My problem: I am developing a Spark extension and I would like to perform tests and performance at scale before making the changes public. Currently such tests are a bit too manual: I compile & package my libraries, copy the jar files to a cluster where I have a private Spark deployment, restart Spark, then fire tests and benchmarks by hand. After each test I manually inspect logs and console output.
Could someone with more experience offer hints on how to make this more automatic? I am particularly interested in:
Ability to integrate with Github & Jenkins. Ideally I would only have to push a commit to the GitHub repo, then Jenkins would automatically pull and build, add the new libraries to a Spark environment, start Spark & trigger the tests and benchmarks, and finally collect & make output files available.

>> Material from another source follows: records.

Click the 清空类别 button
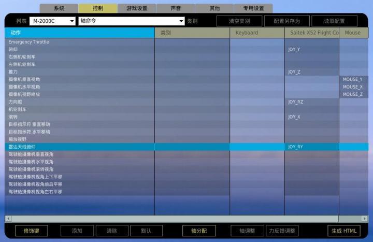 click(239, 21)
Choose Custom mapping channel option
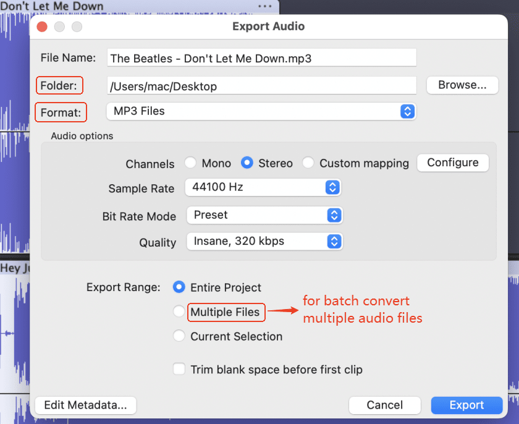The width and height of the screenshot is (519, 424). pyautogui.click(x=308, y=163)
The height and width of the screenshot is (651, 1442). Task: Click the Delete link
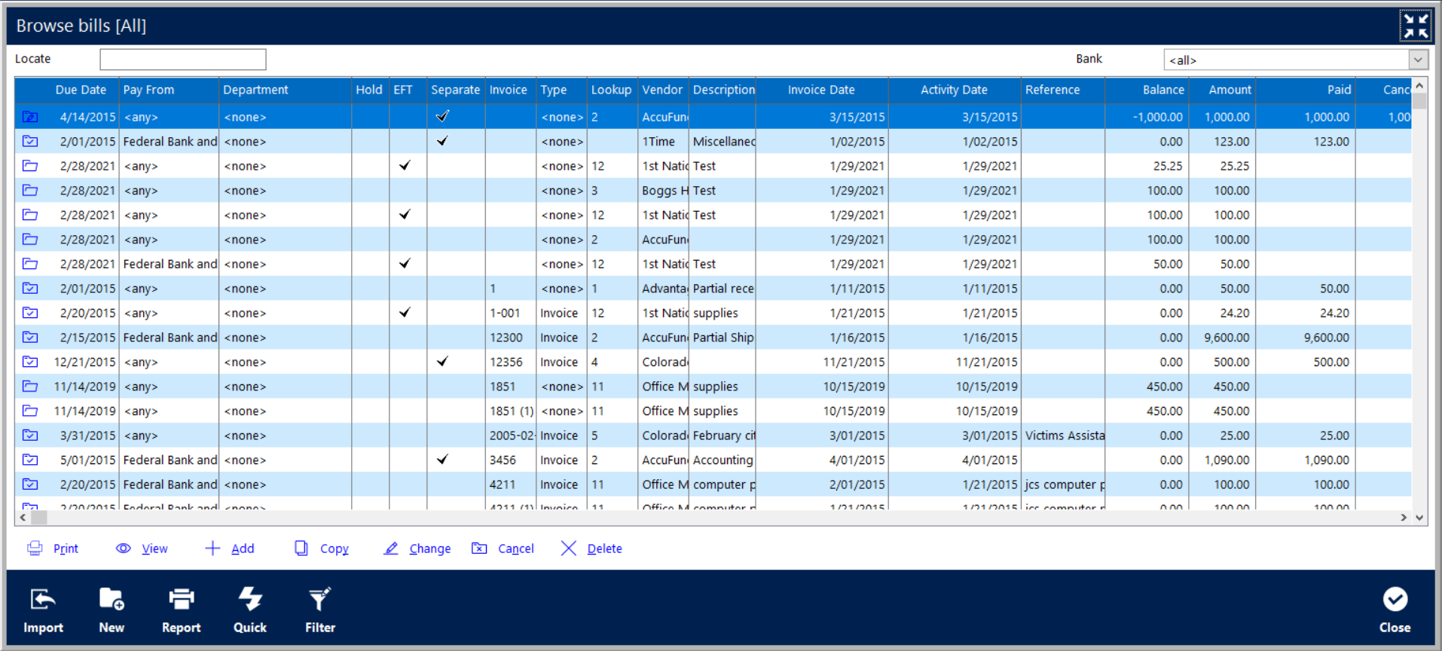point(604,549)
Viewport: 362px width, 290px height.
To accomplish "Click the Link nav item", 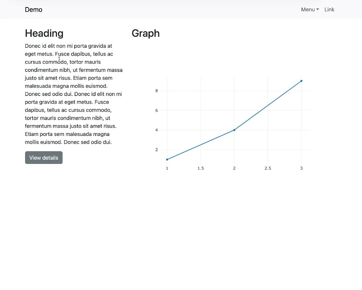I will [329, 10].
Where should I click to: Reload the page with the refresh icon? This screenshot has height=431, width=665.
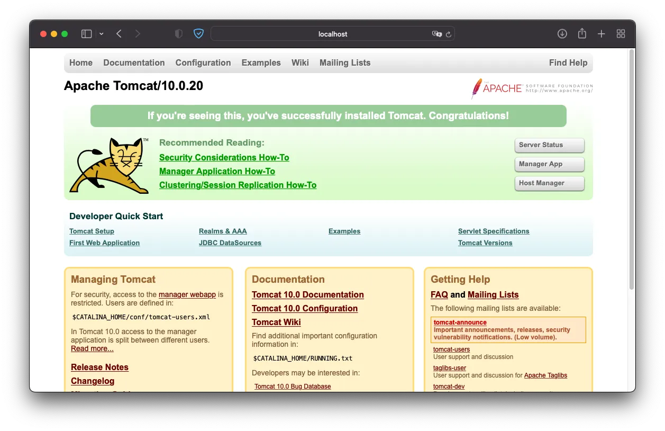[449, 34]
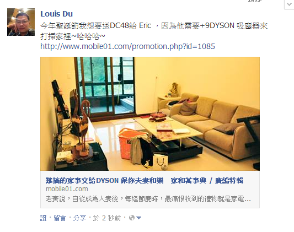Viewport: 294px width, 232px height.
Task: Click the globe public privacy icon
Action: coord(132,218)
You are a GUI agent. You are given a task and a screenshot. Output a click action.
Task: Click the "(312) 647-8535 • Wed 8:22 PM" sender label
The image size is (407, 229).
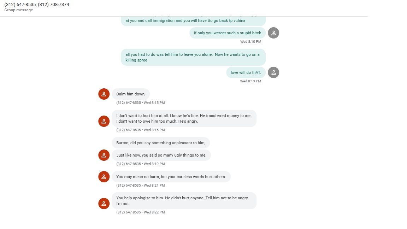tap(141, 212)
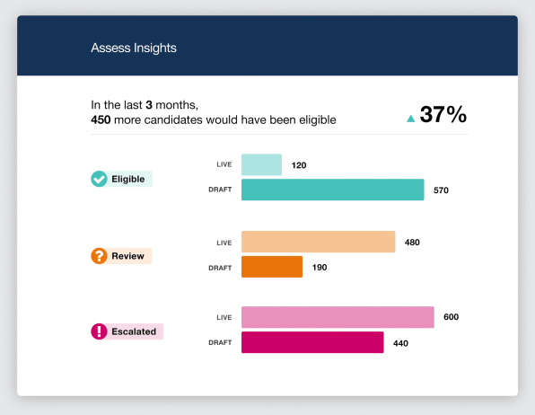Click the 37% increase figure
535x415 pixels.
[443, 114]
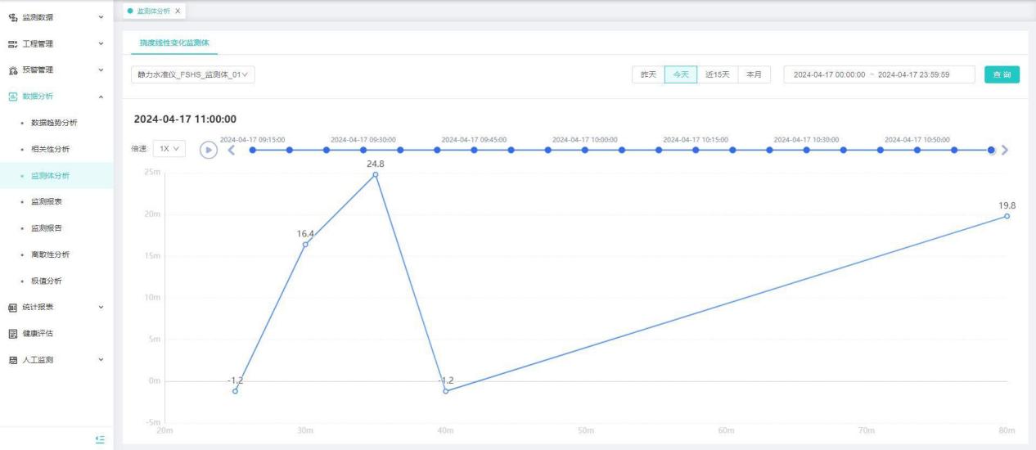Click the 查询 button
The image size is (1036, 450).
pyautogui.click(x=1002, y=74)
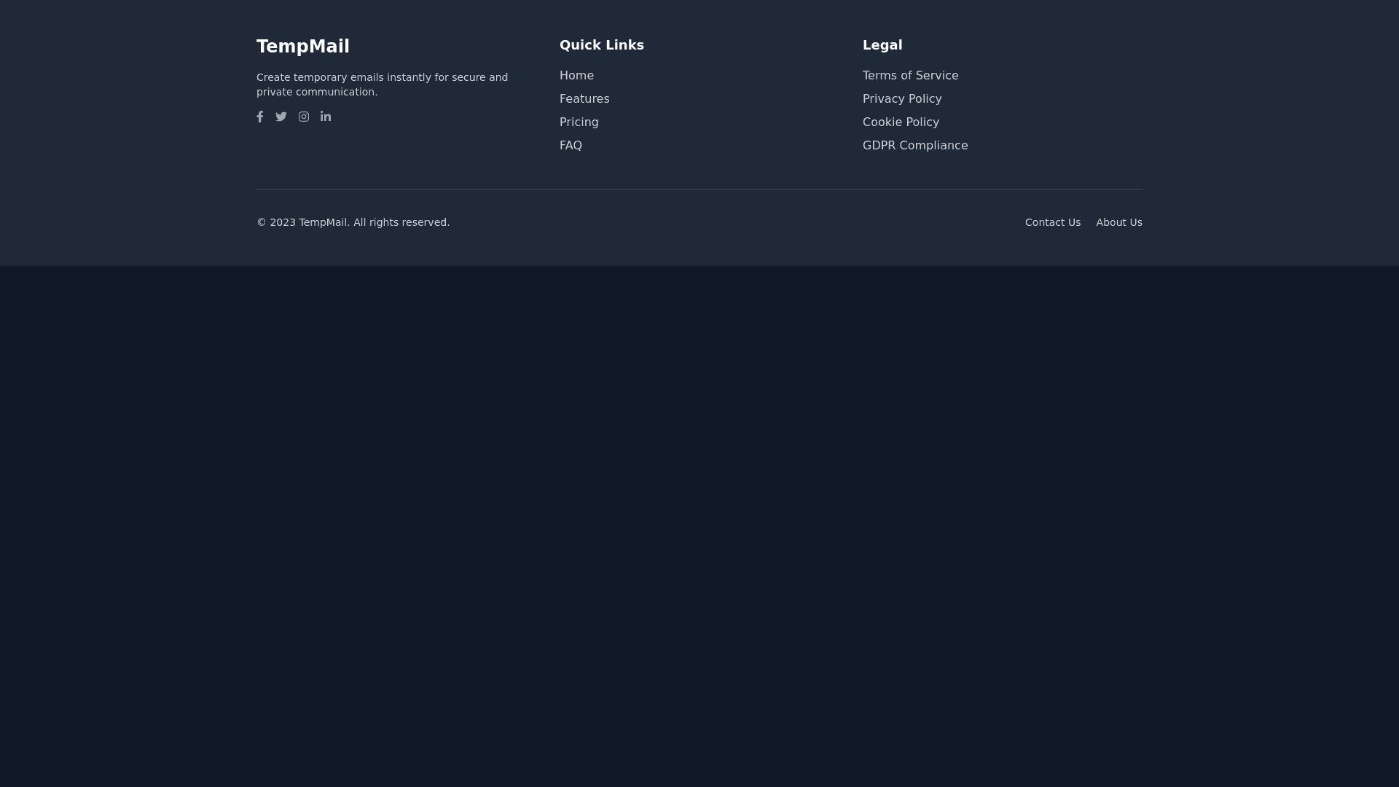Click the About Us link
Viewport: 1399px width, 787px height.
(x=1118, y=222)
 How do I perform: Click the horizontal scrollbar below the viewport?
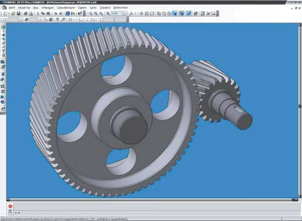(x=150, y=200)
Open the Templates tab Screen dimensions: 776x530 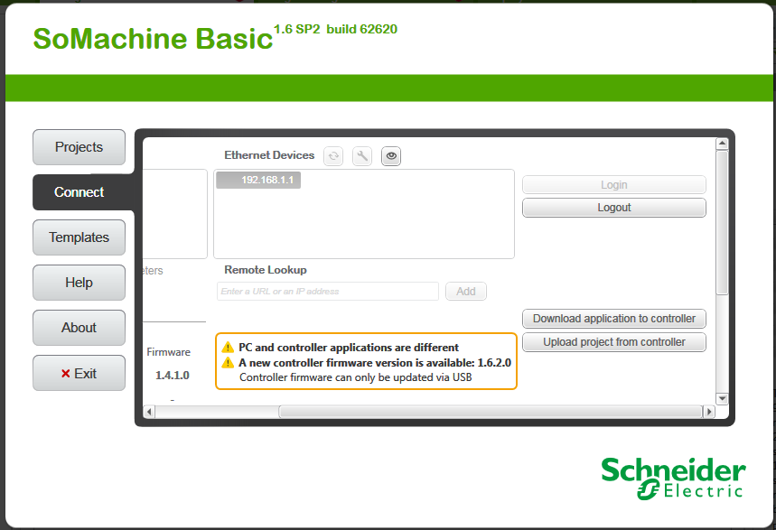point(78,237)
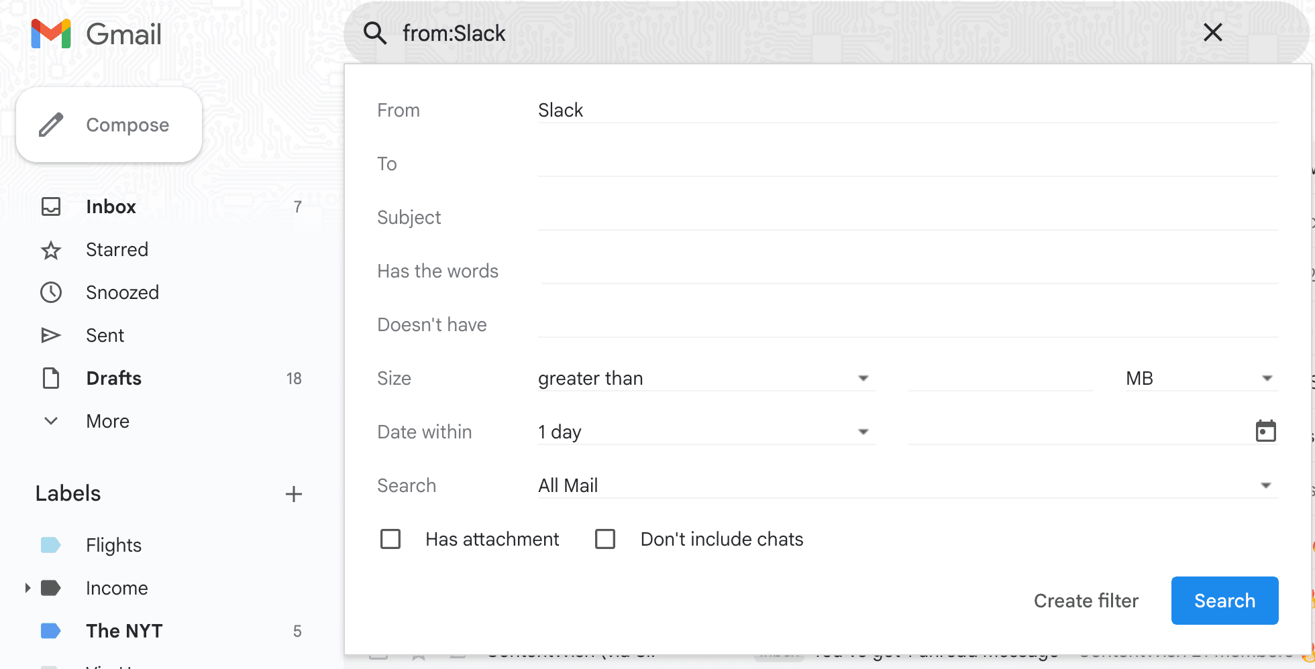Click the Compose pencil icon
Image resolution: width=1315 pixels, height=669 pixels.
point(50,125)
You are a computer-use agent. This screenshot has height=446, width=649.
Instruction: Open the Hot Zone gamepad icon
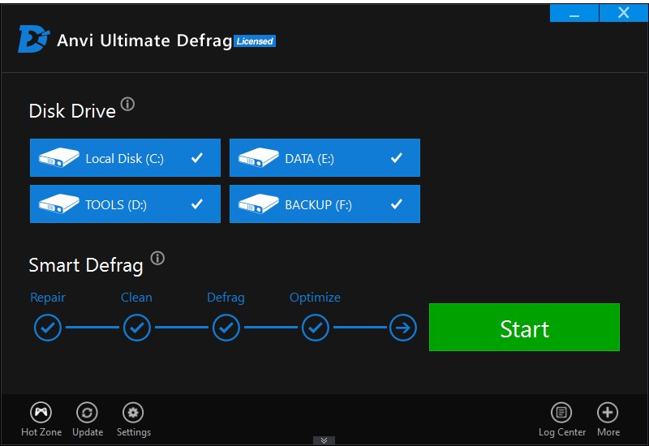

How to run and manage the Spark cluster. I see a number of options:
a) continue with having a single Spark installation: The test framework would update my jar files, restart Spark so the new libraries are picked up and then run the tests/benchmarks. The advantage would be that I only have to set up Spark (and maybe HDFS for sharing data & application binaries, YARN as the resource manager, etc) once.
b) run Spark in containers: My cluster would run a container management system (like Kubernetes). The test framework would create/update the Spark container image, fire up & configure a number of containers to start Spark, submit the test/benchmarks and collect results. The big advantage of this is that multiple developers can run tests in parallel and that I can test various versions of Spark & Hadoop.